The centerpiece of the whole place is the ceiling. On the western side, by the entrance, there stand giant lions and, behind them, peacocks. The lions hold two shields with inscriptions, the lower one is a memorial by the master for himself. Then there are three northern and three southern panels like a kind of frieze upon which unfurls the lives of predators and prey. Below there is water, upon it the earth, above the earth a sky; in the sky, stars that blossom into flowers. In the water—fish; they are being caught by the birds. On the earth a fox carries a bird in its snout. A bear climbs a tree looking for honey. Birds carry snakes in their beaks. All these flying things and running things—are people. Through their four-footed or feathered masks they look with human eyes. This is a very significant trend in Jewish folk art. Is that not a rabbinical face in the lion's head in the zodiac paintings of the Mogilev Shul?
— El Lissitzky

From the frieze blossoms forth a giant plant-ornamentation, which encircles the entire ceiling in a ring. Above this a row of seals of a more oriental, I would even say Moorish composition, and in them a complicated interweaving of ropes, a motif that strongly recalls Leonardo da Vinci's drawing of the seal of his academy. And now I remember that in the castle in Milan I saw a hall, whose ceiling was also ascribed to Leonardo, also with a similar rope ornamentation.

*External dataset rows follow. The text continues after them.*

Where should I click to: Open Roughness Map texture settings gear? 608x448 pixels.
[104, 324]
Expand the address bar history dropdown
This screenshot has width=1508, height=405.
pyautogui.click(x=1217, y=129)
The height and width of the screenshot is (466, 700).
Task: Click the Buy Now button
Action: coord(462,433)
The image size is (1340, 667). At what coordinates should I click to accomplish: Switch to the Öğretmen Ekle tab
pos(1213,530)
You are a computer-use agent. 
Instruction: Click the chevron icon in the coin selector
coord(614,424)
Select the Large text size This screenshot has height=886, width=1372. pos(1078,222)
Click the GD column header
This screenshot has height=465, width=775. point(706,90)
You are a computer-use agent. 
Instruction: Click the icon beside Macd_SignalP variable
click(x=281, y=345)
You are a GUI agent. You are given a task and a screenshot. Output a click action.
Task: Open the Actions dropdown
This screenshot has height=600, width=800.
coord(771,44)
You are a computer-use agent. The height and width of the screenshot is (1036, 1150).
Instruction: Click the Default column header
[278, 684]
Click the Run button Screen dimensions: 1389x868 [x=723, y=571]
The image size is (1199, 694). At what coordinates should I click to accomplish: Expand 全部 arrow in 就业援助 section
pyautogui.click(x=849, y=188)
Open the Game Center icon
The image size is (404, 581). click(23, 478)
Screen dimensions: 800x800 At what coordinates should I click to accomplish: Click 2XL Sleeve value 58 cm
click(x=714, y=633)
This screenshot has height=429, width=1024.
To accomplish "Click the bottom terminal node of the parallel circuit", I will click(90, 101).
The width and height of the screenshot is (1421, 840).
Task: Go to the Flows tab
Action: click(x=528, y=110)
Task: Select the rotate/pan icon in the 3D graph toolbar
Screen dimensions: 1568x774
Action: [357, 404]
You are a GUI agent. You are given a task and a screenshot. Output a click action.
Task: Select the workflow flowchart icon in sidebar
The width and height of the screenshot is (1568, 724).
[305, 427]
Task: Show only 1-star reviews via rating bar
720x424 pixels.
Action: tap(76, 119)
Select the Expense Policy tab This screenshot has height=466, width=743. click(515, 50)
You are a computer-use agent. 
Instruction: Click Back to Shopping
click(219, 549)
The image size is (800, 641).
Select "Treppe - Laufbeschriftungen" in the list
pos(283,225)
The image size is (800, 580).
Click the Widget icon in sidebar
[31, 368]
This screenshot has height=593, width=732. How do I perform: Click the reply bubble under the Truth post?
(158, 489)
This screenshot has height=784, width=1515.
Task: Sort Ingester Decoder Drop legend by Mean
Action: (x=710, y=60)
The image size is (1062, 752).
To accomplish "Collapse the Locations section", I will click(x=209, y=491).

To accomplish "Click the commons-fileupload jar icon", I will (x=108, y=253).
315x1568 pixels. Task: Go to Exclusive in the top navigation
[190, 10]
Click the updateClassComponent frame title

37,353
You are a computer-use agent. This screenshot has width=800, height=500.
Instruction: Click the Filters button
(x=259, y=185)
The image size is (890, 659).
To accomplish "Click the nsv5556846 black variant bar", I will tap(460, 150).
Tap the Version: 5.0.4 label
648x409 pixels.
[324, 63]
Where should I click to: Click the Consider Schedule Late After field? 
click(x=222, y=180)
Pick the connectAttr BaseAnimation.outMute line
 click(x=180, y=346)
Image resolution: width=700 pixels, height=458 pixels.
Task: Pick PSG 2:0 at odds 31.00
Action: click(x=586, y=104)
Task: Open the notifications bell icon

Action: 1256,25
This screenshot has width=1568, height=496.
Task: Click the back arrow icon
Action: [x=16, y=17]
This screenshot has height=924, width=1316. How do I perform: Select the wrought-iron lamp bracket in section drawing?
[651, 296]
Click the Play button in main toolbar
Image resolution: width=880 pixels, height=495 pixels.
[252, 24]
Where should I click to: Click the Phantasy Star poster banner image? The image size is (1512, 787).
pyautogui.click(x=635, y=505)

The zodiacs stand in a row above the rope ornament. Twelve compositions within circles, linked together in one complete whole. The zodiac paintings are very distinctive and some of their signs are especially concise and powerful. For example, the Archer (mazl kashes). In its entirety it consists of two hands; one holds the bow, the other pulls on the string. This is the "powerful hand", the "punishing hand" of the bible. And above all of this, in the centerpoint of the "yarmulke"—a three-headed eagle: a combination of the Russian and the Polish eagles.
In the east, above the holy ark, more lions, only these are holding the tablets of the Ten Commandments and from them a large mercy seat covers the ark. On the sides are two panels—to the left on the southern wall a "vormayse", depicting the cursed city of Worms encircled by some kind of dragon, and a tree of life. On the other side, in the northwest—Jerusalem and the tree of knowledge.
On the triangles that mask the transition from the walls to the ceiling, on one of them, in the northwest, the shorabor, the ox that will be eaten in paradise; on the other side, in the northeast, a wild goat; on the third, in the southeast, the leviathan and on the fourth, in the southwest, an elephant with a palanquin on its back.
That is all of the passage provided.